**Texto extraído:**
============

ESCRIBE: Eloy Jauregui
In memorian Luis Delgado Aparicio Porta
1.
El salsódromo fue la institución para los cuerpos ardorosos. Y la salsa se posesionó del sentimiento de los peruanos. Y en un principio del Callao y luego de Lima. El cabaret que se hizo carne para congregar a los amantes del desenfreno. Se cuenta las tribulaciones de un limeño anonadado por el cielo de tambores, de un joven al descubrimiento de los vericuetos del ritmo y el laberinto del sexo. Con los ojos erectos, leamos su incontinente música.
Llegué. Llegamos. El piso de losetas, las paredes forradas con retratos de futbolistas, las luces amarillas y azules, las mesas de fórmica, la barra y el escenario. Nadie se explicaba qué demonios tenía aquel lugar que hacía a las mujeres extremadamente nalgudas, qué diablos trastornaba y las hacia nalguear como ninguna [cf. E.E. Pizarro La carne es para morder p. 167: «carne mollar que ocupa todo el espacio intermedio entre el fin del espinazo y el nacimiento de los muslos. Muelle y acogedoras, aposento para caerse jamás muerto»]. Llegué. Llegamos. Bailaban tres parejas y una bailaba mejor. Llegamos unos y salieron definitivamente otros. Armando Cruzado pidió la primera cerveza.

============

**Extractos de datos:**
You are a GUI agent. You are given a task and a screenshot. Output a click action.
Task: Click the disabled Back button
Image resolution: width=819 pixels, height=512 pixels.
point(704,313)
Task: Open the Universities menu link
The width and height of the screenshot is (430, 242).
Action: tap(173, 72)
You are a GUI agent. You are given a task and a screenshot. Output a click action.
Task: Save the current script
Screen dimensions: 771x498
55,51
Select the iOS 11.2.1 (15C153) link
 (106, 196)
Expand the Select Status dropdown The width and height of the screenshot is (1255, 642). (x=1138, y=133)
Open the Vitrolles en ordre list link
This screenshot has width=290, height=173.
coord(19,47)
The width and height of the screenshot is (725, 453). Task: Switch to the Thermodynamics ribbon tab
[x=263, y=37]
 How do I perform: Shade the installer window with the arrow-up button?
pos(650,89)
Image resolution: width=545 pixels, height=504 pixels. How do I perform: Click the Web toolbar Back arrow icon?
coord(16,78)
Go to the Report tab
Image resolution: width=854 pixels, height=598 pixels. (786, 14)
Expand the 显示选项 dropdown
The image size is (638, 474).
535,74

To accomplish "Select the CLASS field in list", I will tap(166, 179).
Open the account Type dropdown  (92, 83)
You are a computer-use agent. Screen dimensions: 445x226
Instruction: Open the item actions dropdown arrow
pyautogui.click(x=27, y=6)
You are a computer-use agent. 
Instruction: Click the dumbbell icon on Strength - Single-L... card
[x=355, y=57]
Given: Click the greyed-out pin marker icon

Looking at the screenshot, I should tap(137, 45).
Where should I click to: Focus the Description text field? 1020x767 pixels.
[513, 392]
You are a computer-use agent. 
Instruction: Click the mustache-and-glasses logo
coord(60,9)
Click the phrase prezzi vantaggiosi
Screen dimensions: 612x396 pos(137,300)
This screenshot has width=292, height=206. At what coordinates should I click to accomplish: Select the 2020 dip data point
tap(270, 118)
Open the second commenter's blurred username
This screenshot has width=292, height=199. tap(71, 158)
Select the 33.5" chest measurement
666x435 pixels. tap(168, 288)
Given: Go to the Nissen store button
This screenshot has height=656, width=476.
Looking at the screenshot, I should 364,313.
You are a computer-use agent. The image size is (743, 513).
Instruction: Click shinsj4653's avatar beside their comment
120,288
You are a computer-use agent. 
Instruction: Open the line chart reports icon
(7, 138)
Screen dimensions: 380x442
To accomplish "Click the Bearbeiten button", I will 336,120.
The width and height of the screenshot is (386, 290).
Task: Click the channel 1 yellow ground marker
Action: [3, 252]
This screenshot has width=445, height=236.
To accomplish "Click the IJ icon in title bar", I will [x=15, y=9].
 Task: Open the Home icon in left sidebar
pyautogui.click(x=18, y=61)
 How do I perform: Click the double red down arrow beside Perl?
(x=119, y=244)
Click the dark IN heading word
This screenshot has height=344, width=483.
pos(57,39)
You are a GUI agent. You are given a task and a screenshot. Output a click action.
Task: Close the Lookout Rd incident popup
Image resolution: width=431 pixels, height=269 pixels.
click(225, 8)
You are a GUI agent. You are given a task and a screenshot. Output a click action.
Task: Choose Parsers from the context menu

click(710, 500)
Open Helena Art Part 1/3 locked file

============

**Descripción de la tarea:** Según el texto extraído, ¿quién pidió la primera cerveza? Los ítems no intervienen en esto.

**Área de respuesta:** Armando Cruzado.